When you reach the line in the data below that contains "You are a GUI", please start repeating lines exactly, and stop after the line that contains "How do I perform: Switch", repeating nothing else.

** Opening Stored data block **

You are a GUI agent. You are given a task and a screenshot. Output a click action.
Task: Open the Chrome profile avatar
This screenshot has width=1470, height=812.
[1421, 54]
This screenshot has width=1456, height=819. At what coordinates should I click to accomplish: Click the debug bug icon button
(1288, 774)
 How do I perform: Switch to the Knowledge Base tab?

** Closing Stored data block **
** Opening Stored data block **

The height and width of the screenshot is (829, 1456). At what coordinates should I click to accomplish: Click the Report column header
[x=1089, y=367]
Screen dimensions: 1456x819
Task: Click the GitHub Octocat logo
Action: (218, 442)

** Closing Stored data block **
** Opening Stored data block **

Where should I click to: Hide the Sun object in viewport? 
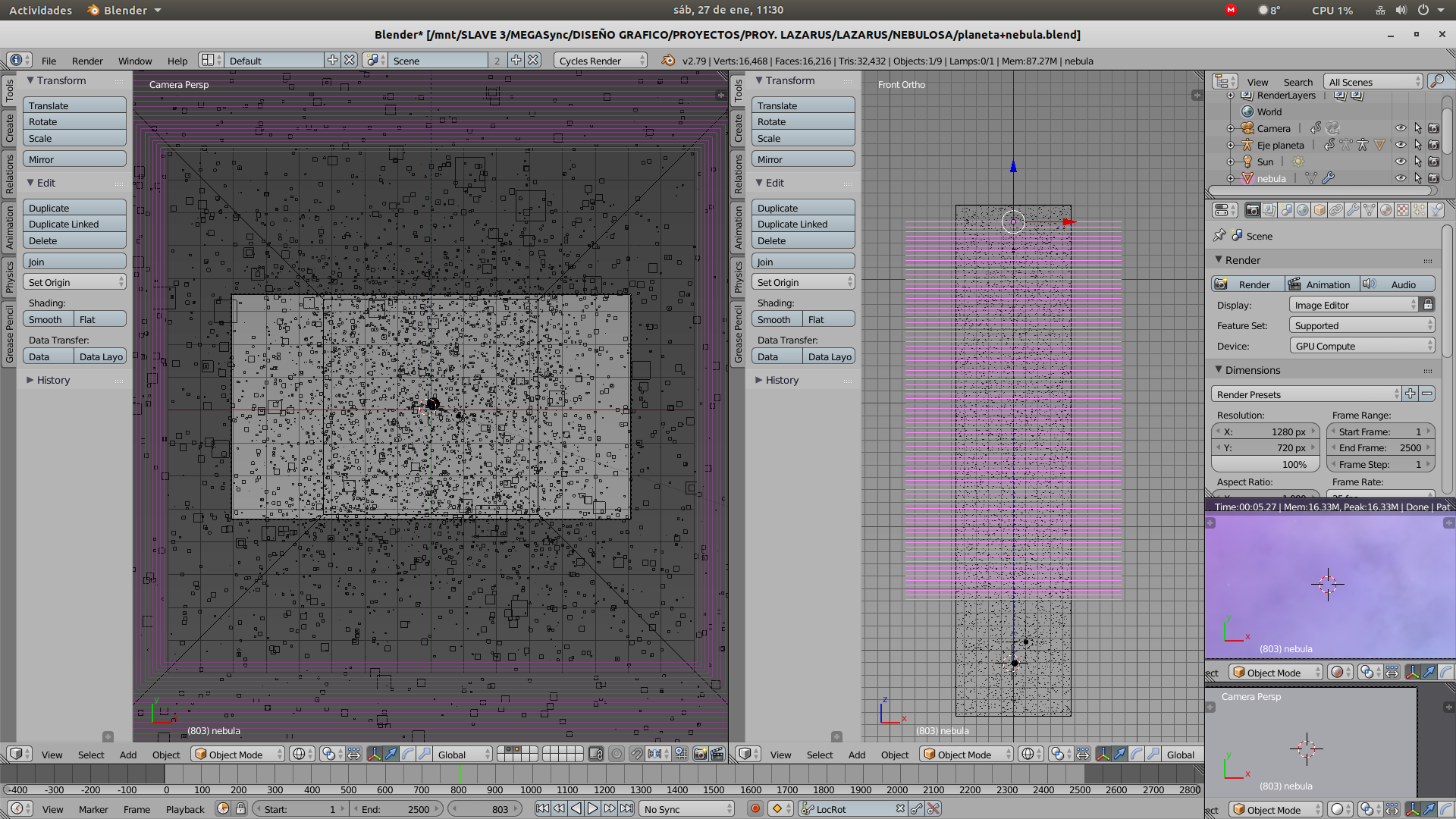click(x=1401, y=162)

** Closing Stored data block **

= Exercise solution =
You are a GUI agent. You are given a task and a screenshot. Output a click action.
Task: Open the Chrome profile avatar
This screenshot has width=1470, height=812.
[1421, 54]
This screenshot has width=1456, height=819. At what coordinates should I click to accomplish: Click the debug bug icon button
(1288, 774)
 How do I perform: Switch to the Knowledge Base tab?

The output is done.